* **What is needed**:
Where the records below show a line containing "Expand the Earn", start copying; end with the line containing "Click the user profile icon in header", and copy it too.

* **Information**:

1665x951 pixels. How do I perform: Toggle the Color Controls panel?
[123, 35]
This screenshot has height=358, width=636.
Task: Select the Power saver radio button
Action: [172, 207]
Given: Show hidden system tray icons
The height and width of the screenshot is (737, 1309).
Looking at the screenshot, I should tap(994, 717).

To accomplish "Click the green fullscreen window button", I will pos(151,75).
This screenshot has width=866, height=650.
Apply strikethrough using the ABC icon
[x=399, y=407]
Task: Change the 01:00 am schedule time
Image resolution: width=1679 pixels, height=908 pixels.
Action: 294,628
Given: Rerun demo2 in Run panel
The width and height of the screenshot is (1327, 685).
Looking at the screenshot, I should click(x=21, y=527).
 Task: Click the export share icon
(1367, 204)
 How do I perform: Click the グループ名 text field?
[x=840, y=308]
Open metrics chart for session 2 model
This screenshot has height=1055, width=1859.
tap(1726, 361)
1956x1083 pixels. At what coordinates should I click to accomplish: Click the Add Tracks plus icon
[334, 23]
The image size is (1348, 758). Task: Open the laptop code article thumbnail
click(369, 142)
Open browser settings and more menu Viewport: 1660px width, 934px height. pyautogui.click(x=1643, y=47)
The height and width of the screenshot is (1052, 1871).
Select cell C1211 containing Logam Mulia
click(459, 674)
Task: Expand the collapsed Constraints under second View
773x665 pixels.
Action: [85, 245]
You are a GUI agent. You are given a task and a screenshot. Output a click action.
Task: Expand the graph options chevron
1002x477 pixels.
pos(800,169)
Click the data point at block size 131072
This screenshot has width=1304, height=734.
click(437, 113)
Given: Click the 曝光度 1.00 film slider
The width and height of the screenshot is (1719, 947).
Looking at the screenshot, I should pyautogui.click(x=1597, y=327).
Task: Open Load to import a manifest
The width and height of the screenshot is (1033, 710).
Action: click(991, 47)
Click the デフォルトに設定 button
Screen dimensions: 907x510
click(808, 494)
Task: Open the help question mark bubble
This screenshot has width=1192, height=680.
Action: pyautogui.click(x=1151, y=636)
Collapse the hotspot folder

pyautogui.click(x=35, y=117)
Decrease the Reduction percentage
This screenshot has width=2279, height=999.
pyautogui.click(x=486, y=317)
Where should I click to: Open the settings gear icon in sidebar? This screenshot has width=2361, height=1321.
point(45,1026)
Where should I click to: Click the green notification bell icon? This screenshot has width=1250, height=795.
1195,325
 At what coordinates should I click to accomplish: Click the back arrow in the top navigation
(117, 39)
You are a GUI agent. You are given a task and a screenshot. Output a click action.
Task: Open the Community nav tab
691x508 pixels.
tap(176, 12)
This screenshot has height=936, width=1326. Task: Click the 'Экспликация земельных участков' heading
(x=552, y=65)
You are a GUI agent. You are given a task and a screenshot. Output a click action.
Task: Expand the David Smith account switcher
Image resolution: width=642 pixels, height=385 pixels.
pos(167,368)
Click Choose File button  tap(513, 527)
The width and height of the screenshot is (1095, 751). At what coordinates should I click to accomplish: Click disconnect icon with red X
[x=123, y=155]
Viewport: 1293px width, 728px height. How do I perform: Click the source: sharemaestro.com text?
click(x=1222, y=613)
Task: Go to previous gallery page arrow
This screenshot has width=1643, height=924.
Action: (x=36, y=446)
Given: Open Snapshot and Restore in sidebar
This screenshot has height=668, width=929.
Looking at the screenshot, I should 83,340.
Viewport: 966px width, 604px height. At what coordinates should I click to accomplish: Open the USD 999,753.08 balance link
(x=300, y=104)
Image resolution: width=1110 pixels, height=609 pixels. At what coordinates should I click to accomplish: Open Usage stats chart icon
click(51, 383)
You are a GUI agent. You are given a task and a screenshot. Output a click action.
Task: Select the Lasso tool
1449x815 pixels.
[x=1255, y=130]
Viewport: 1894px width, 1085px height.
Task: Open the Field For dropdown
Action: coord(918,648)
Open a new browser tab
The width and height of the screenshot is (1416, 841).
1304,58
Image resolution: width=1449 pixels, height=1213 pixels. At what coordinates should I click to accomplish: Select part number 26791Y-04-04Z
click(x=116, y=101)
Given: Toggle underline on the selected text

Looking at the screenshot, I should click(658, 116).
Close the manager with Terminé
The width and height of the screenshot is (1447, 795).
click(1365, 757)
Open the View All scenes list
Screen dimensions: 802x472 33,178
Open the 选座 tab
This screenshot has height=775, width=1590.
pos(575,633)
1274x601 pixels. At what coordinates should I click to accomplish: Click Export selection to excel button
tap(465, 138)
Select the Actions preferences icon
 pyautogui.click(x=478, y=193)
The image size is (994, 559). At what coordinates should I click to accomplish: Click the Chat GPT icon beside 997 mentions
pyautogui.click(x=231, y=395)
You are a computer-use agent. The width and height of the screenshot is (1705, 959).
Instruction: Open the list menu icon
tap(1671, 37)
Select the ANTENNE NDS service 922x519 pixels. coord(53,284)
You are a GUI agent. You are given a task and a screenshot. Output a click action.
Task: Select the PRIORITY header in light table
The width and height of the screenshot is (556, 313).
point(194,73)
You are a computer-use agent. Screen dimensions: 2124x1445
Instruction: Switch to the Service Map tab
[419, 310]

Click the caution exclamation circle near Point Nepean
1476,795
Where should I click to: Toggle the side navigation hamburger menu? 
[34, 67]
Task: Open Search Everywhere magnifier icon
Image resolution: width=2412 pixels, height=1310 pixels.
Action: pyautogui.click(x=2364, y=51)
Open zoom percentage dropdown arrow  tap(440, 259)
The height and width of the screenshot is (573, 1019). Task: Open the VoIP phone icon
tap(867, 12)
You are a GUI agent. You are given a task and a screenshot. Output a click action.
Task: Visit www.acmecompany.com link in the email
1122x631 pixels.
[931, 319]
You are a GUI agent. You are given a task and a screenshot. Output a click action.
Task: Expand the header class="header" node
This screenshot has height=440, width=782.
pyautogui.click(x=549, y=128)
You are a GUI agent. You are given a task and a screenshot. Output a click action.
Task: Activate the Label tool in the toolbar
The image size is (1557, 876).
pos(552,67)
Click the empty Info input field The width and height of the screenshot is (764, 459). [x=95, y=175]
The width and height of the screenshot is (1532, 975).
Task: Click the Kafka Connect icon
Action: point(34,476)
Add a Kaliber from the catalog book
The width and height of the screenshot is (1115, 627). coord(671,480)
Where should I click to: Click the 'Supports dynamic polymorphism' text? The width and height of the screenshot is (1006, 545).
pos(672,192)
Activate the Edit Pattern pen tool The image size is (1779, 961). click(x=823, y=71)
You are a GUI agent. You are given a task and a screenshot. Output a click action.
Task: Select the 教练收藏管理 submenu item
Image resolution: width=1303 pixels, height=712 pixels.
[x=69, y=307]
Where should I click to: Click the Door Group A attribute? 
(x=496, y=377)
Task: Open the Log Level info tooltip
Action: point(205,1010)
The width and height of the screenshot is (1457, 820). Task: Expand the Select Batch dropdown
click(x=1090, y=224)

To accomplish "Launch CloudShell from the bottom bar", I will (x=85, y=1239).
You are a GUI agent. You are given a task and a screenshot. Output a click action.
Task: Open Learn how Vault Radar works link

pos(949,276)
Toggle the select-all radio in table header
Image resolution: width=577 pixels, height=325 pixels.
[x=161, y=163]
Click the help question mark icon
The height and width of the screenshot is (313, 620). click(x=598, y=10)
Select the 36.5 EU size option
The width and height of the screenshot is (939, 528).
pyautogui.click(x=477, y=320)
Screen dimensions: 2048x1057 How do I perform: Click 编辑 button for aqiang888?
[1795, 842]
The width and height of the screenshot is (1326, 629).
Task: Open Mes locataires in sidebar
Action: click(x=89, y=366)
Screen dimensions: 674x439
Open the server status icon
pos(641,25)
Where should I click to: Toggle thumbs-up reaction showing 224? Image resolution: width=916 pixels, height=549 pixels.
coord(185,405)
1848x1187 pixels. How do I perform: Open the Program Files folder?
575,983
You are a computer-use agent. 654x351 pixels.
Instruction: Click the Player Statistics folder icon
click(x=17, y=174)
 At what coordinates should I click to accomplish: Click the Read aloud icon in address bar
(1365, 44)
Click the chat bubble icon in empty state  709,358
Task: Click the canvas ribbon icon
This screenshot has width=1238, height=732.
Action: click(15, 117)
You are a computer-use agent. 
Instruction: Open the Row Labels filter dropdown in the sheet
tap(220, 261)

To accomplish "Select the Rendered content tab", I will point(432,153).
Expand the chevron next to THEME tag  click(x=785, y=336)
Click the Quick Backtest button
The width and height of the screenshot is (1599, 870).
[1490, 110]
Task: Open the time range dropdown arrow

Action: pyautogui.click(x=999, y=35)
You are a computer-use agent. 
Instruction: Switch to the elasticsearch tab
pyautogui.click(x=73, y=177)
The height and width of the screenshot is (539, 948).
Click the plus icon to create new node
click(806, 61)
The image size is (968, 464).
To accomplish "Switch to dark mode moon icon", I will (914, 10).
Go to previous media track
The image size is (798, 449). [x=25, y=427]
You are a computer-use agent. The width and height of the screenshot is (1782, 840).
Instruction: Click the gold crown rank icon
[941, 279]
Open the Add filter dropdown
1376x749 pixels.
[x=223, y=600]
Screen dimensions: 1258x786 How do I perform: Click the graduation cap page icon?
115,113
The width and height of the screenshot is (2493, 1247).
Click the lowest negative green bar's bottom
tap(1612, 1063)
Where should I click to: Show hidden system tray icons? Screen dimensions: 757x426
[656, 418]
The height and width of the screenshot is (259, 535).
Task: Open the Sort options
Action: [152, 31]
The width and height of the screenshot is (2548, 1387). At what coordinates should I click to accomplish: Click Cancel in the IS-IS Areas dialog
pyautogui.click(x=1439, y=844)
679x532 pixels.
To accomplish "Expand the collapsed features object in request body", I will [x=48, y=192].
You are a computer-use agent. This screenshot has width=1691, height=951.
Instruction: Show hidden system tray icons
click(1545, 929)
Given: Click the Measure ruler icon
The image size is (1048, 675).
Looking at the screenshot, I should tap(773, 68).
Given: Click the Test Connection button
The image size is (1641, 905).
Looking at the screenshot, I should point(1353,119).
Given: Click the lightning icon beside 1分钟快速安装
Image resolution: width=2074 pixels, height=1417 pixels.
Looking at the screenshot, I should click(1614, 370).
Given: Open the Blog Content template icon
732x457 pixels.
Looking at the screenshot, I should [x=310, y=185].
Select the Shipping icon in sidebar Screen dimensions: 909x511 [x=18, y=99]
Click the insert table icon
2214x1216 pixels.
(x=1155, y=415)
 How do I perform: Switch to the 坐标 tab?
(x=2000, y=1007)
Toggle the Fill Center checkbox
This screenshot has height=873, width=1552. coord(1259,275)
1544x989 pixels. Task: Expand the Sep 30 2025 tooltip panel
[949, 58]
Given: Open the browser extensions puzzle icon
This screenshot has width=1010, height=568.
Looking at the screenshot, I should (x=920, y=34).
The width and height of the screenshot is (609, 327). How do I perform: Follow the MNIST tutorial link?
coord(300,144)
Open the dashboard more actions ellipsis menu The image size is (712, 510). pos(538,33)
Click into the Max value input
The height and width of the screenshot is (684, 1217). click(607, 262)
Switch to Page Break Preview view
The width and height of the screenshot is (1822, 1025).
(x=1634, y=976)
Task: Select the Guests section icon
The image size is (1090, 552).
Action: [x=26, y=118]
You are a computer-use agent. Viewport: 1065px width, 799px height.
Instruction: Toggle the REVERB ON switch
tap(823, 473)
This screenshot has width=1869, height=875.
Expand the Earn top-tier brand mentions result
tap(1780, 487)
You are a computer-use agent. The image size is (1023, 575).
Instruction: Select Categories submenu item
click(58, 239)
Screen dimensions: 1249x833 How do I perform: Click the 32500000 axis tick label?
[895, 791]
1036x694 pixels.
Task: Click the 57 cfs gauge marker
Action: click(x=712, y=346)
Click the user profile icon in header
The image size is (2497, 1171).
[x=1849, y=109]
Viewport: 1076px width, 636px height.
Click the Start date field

* **Answer to this exercise**:
Expand the Earn top-tier brand mentions result
tap(1780, 487)
You are a computer-use agent. The image size is (1023, 575).
Instruction: Select Categories submenu item
click(58, 239)
Screen dimensions: 1249x833 How do I perform: Click the 32500000 axis tick label?
[895, 791]
1036x694 pixels.
Task: Click the 57 cfs gauge marker
Action: click(x=712, y=346)
Click the user profile icon in header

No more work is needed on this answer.